The government’s aim of getting the UK economy to grow faster than the rest of the G7 is both ambitious and achievable. I will explore in this and later pieces what it will require to bring about. We will need to look at dear energy, difficulties in affording your own home, the disastrous boom bust policy of the Bank of England, the wish to deindustrialise to hit net zero quicker, the public sector productivity collapse and others.
The task  is to match or exceed the US rate of growth which has  been considerably faster than the UK and the EU this century. The superior  US growth rate has greatly benefitted from  the supercharged growth of its leading large companies in technology.The UK needs to ask why it has been left behind in the digital revolution, along with the rest of Europe.
The US has nurtured a number of crucial technology companies. Their system of spin out from universities, their tolerance of small business, their venture capital and private equity markets have provided plenty of finance and back up to new idea have all helped. Their wish to run successes and grow them from billion dollar companies to trillion dollar companies has also been crucial, where in the UK a successful entrepreneur may sell out early when he or she has made enough money to cover the needs of the rest of their lives. Government has helped in keeping regulation proportionate and in setting lower tax rates.
The Republic of Ireland has shown how a European country can greatly benefit from US success.

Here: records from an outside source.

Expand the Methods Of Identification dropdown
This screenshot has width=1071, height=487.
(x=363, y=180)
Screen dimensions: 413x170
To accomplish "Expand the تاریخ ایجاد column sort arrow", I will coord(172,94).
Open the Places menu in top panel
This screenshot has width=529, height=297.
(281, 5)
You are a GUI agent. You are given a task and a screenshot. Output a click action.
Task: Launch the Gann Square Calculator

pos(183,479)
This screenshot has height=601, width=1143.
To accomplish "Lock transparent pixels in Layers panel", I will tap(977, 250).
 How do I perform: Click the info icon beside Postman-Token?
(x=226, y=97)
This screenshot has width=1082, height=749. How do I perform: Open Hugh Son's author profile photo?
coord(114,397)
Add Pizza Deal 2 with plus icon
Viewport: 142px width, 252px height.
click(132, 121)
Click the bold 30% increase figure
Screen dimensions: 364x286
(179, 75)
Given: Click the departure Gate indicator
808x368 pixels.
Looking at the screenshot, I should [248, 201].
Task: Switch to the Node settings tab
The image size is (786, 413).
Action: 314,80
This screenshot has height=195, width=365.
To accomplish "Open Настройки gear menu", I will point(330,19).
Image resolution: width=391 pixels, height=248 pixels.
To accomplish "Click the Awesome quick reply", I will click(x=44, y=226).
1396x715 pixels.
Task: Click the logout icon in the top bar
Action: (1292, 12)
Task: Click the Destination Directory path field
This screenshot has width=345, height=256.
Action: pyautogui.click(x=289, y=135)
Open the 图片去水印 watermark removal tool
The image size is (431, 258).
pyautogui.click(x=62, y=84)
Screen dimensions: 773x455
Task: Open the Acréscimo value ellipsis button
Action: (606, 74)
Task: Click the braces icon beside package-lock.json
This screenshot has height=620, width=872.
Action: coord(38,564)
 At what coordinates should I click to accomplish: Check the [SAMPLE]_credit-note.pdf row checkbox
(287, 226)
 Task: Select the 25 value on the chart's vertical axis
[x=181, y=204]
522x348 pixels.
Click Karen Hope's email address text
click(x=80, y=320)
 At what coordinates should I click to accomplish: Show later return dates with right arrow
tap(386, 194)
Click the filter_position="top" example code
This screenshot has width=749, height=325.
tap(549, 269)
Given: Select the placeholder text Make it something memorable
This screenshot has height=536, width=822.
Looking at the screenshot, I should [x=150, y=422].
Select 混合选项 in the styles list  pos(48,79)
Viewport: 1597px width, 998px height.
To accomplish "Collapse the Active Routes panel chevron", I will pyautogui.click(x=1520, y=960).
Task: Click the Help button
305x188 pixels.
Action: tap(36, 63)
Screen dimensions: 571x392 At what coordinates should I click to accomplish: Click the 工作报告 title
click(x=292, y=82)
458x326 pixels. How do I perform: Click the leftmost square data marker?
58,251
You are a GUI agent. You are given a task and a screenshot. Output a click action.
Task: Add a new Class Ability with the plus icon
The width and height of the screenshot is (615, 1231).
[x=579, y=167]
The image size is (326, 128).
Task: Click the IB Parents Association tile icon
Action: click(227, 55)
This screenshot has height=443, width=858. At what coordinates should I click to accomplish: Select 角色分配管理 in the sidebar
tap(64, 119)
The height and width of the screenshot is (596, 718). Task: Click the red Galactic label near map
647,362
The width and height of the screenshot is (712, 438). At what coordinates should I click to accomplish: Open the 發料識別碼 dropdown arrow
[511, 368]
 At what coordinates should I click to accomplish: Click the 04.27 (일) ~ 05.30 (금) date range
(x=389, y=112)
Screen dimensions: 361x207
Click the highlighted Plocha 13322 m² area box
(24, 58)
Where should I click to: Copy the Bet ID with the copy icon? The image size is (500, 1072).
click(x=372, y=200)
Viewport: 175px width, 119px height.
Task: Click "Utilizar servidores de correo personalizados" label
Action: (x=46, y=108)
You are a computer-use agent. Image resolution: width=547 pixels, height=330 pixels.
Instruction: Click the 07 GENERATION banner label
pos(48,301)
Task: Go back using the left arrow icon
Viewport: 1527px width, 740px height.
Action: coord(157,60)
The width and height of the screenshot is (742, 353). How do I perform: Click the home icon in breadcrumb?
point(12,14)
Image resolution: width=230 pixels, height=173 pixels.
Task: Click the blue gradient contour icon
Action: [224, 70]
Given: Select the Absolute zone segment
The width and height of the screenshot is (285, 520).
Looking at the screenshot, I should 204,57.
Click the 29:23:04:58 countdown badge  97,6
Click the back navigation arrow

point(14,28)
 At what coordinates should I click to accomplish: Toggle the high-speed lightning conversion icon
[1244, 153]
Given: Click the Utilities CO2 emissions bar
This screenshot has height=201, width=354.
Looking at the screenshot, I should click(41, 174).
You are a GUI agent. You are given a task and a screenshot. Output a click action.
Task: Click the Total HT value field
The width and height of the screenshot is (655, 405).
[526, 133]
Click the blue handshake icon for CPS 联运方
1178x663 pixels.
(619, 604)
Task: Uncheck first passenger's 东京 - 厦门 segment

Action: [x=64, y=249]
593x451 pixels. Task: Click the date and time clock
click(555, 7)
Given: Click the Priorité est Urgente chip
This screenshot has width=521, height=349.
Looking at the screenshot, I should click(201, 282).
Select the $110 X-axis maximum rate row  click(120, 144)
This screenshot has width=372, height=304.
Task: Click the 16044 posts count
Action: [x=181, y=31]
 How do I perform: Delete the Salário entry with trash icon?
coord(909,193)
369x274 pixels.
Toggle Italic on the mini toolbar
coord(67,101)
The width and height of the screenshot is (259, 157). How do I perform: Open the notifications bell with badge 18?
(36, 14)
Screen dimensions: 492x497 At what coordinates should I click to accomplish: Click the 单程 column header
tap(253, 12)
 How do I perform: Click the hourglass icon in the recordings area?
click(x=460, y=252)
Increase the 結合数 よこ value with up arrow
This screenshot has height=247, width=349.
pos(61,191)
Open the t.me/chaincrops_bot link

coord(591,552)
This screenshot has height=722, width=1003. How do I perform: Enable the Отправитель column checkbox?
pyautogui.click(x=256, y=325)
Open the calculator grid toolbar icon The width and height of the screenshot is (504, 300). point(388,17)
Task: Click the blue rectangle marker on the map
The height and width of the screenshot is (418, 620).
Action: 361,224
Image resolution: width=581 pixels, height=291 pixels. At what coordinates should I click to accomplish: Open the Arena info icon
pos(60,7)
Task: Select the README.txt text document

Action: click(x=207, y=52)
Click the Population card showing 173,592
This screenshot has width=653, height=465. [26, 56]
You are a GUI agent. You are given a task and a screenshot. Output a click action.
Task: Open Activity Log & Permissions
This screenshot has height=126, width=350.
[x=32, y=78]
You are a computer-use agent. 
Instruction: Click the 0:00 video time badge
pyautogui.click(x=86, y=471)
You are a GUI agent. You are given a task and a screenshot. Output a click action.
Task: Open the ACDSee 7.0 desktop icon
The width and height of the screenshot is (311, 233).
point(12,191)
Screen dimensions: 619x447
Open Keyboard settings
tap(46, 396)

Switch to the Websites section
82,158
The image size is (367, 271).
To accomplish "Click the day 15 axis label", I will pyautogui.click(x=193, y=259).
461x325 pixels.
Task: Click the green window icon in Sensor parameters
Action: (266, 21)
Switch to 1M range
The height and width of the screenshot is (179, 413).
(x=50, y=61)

By setting its own corporation tax rate at a low level to act as a magnet to the large US digital companies, who have set up and channelled much of their European business through Ireland. If the UK set its own corporation tax rate at the Irish level it would attract much more of this US investment, given the talent pools and other advantages of the UK
The UK has allowed semiconductor investment to be mainly elsewhere, and allowed bidders to buy up any promising UK company in the area. The government needs to have a targeted strategy to bring more microprocessor manufacture to the UK, just as President  Biden has done in the USA through his Chips Act. The UK has plenty of data centre demand for sophisticated chips and needs general microprocessors in a range of items from defence to consumer electronics.
The UK has been too ready to follow the prescriptive regulatory approach of the EU to this important cutting edge sector, leading to tensions with the main US players and diverting innovation and investment away from such heavily regulated area. Most of the crimes we want to avoid through technology from theft and fraud to grooming and planning crimes are already serious criminal offences that can be detected and prosecuted in the usual way. There does not have to be a new range of regulatory and legal offences that overlap or duplicate with the underlying crimes people can use technology to assist.
The UK needs to improve the range of tax incentives for start ups, and create a much more welcoming environment for home grown and US tec businesses.